Fig. 4.3 Depiction of the laser-cut central hole in the top pnCCD sensor. The bottom sensor is the same only inverted with respect to the lines axis.

4.3. In-Vacuum Electronics¶

4.3.1. CAMEX ASICs¶

During the readout process, the charge from each pixel generated by the X-ray photons is transferred, using shift registers, line by line along the pnCCD transfer columns to the readout at the end of each column (see Fig. 4.4 and Fig. 4.5). Each column is terminated at both ends of the detector by a charge collecting anode connected to an integrated n-channel JFET. The latter is an on-chip amplifier bonded to one input channel of the CAMEX ASIC. Thus, the raw signal is pre-amplified by these JFETs. Each pre-amplifier feeds its signal into the CAMEX ASIC for that column. The basic architecture for all CAMEX readout chips (see this paper) is the column parallel readout of the detector. Thereby, having a large number of channels working in parallel to amplify and filter the signals and then multiplex these to an external ADC. Such column-parallel signal transfer and amplification allows high frame rates in combination with low noise performance.

In total, 8 CAMEX ASICs with 128 inputs each are required for handling the signal of the 1024 JFET outputs of each pnCCD chip. The CAMEX ASICs perform further signal processing by providing two-stage amplification, filtering, noise band width limitation, and line driving. Finally, the signal is stored in a sample and hold register. The output, i.e., 128 channels, is then multiplexed after the signal processing with typically 10 MHz per CAMEX output node to an external ADC.

Fig. 4.4 Depiction of each pnCCD chip with 512 \(\times\) 1024 pixels shown in orange and purple. The collected charge in each chip is independently transferred to the right (512 \(\times\) 512 pixels) and to the left (512 \(\times\) 512 pixels) with the indicated device divider in the center. There is no insensitive gap between the two 512 \(\times\) 512 pixels units. All columns are shifted and processed in parallel. Every 128 CCD columns (equivalent to the horizontal rows in a matrix) are connected to one readout CAMEX (shown as CMX in the figure). The charge is transferred line by line (the CCD lines are equivalent to the vertical columns in a matrix) from the center of the CCD towards each end along each column.
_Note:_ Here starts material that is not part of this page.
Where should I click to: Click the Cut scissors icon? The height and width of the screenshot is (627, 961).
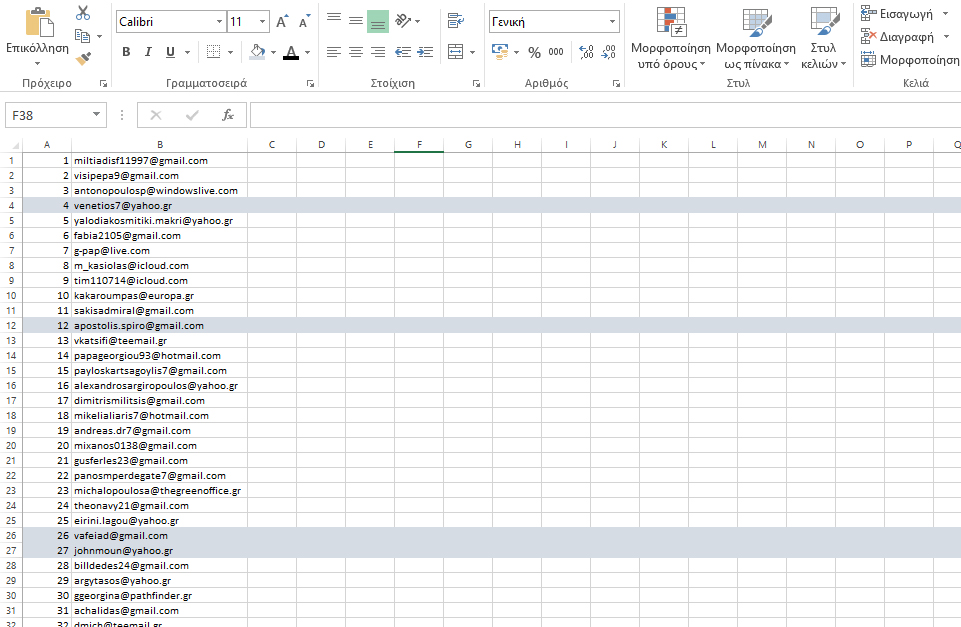point(83,13)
Fig. 4.5 Schematics of each pnCCD chip. Figure courtesy of Markus Kuster (European XFEL employee).

4.4. Front-End Electronics¶

The control electronics, sitting outside the vacuum, consist of i) a sequencer, data pre-processor, data acquisition, and the power supplies, which are put together in a 19-inch-compatible cPCI-based modular unit (see Fig. 4.8 and here and also this paper), as well as ii) two FastADC boards (see Fig. 4.7 and Fig. 5.11). For more detailed discussion on these electronics, please refer to this paper. The pnCCD electronics rack is shown on Fig. 4.6.
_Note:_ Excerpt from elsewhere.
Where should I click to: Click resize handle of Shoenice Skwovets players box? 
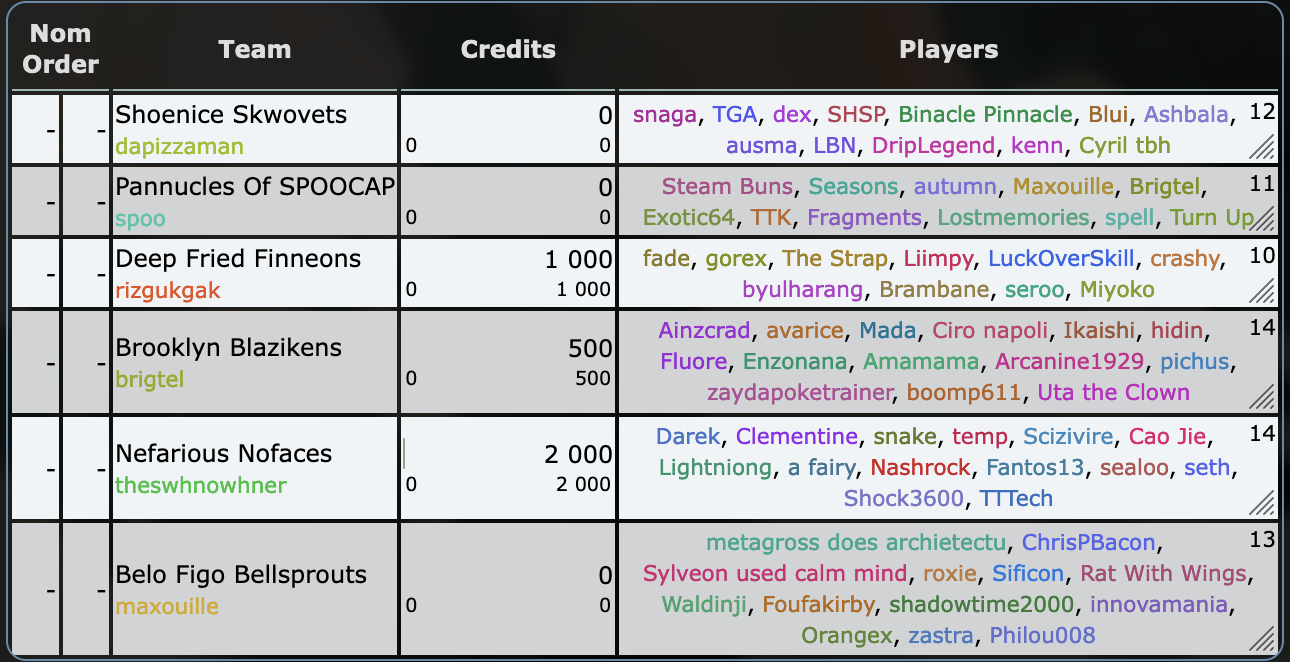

Fig. 4.6 The pnCCD electronics rack, which needs to be properly grounded. From top to bottom: sequencer, Lake Shore unit, trigger box (small square box), \(\mu\!\) TCA.4 crate with the FastADC digitizers, an auxillary power supply with two power outputs, and the MPOD crate.

4.4.1. FastADC Digitizers¶

After serialization by the CAMEX, the analogue signal is transferred to and digitized by two SIS8300 digitizer boards (see Fig. 4.7 and Fig. 5.11) providing 10 ADC channels with 16 bit resolution each. These FastADC boards are plugged into a \(\mu\!\) TCA.4 crate and digitize the analog signals sampling them with a frequency between 10 MHz and 125 MHz per channel.

Application specific readout, data formatting, data reduction and processing algorithms can be implemented on a Virtex V FPGA available on each FastADC board. Each board further digitizes the pixel clock signal provided by the timing sequencer of the pnCCD. The digitizer FPGA firmware is configured to sample 800000 Samples per CAMEX and image, as determined by the 10 Hz train trigger, which corresponds to 1 or 2 samples per pixel and readout cycle. The CAMEX is typically operated at 10 MHz, enabling image rates up to 100 frames per second.

Fig. 4.7 The FastADC digitizers of the pnCCD are the two boards with the SIS8300 label.They are plugged into the front of the pnCCD \(\mu\!\) TCA.4 crate.

4.4.2. Sequencer¶

The digital sequencer (see Fig. 4.8) controls most of the internal switches, the pixel clock signal, and the integration of bias current DACs. With the DACs, the bias currents of the operational amplifiers can be set for each chip individually.

In general, the pnCCD’s sequencer generates the readout sequence and control signals for the CAMEX and the CCD. The sequencer can be programmed in a very flexible way, such that the CCD’s readout and signal processing sequence can be adjusted to and optimized for specific experimental requirements. Nevertheless, for most scenarios, changing the readout sequence requires a recalibration of the detector.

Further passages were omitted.